▶ ENTRIES PROVIDED
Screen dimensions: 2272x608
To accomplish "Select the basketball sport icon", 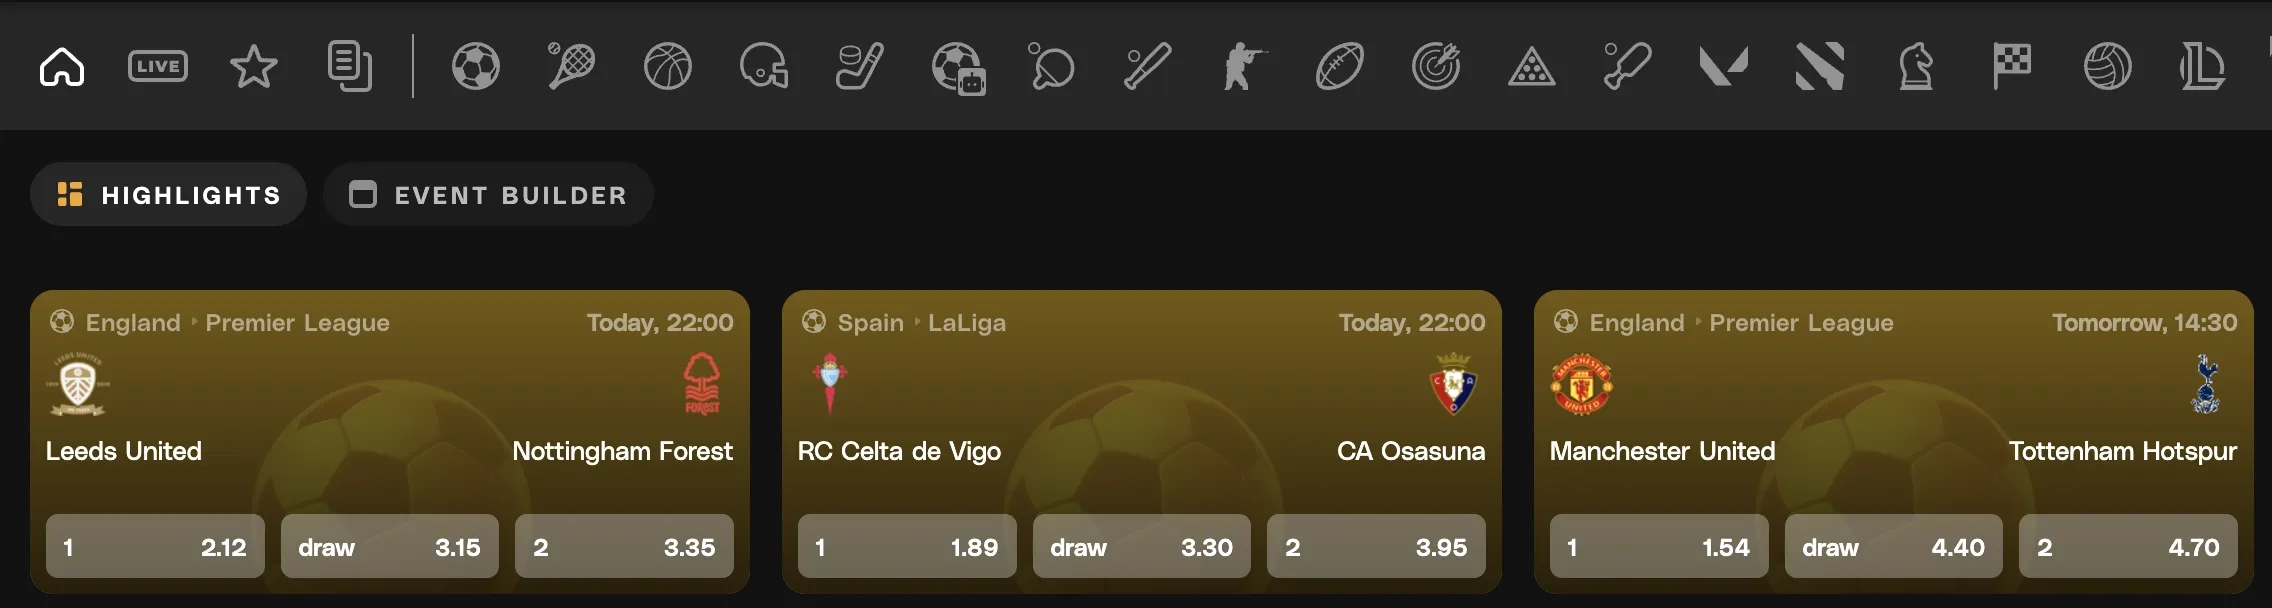I will coord(668,67).
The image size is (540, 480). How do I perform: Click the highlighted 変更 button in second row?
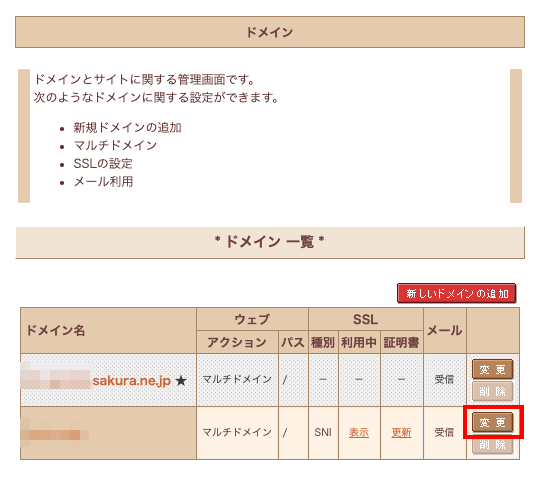point(492,422)
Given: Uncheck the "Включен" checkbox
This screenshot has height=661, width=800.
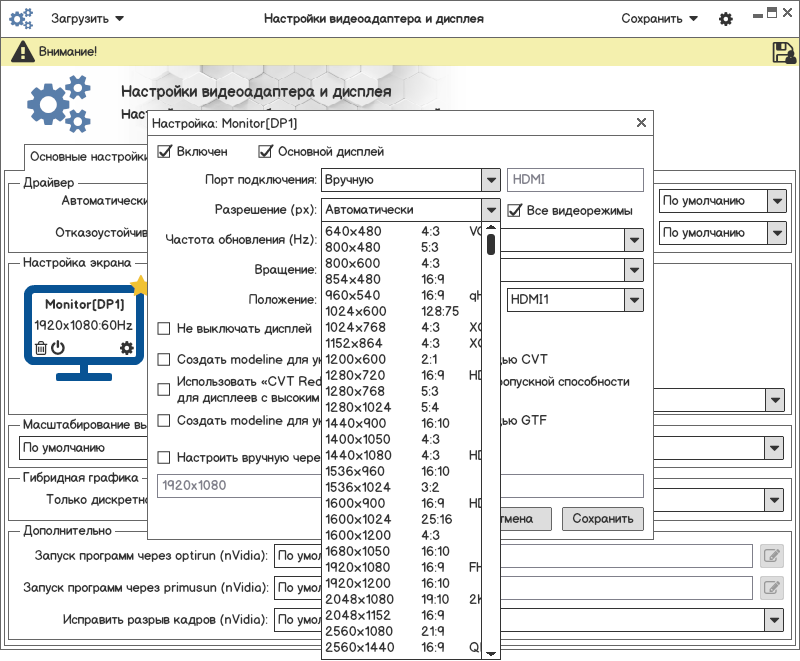Looking at the screenshot, I should pyautogui.click(x=165, y=152).
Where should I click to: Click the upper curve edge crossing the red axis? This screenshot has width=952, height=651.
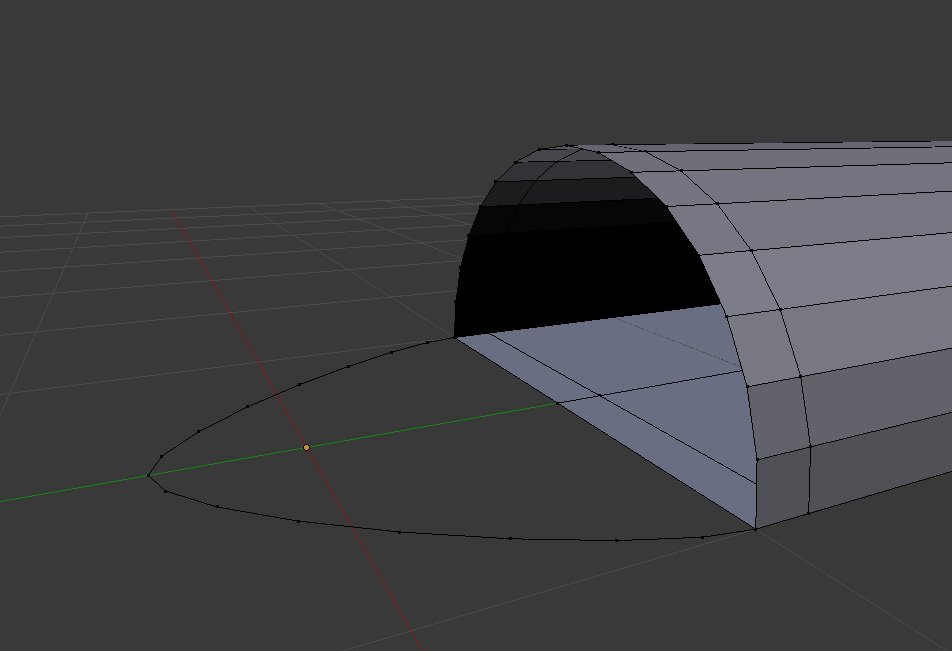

▶ WHAT THE EXERCISE ASKS
Copy word for word the lines starting with the one containing "Given: Uncheck the" and running through the end of the lines, leaving out the pictures.

▶ WRITTEN SOLUTION
Given: Uncheck the "Включен" checkbox
This screenshot has height=661, width=800.
Looking at the screenshot, I should pyautogui.click(x=165, y=152).
Where should I click to: Click the upper curve edge crossing the red axis? This screenshot has width=952, height=651.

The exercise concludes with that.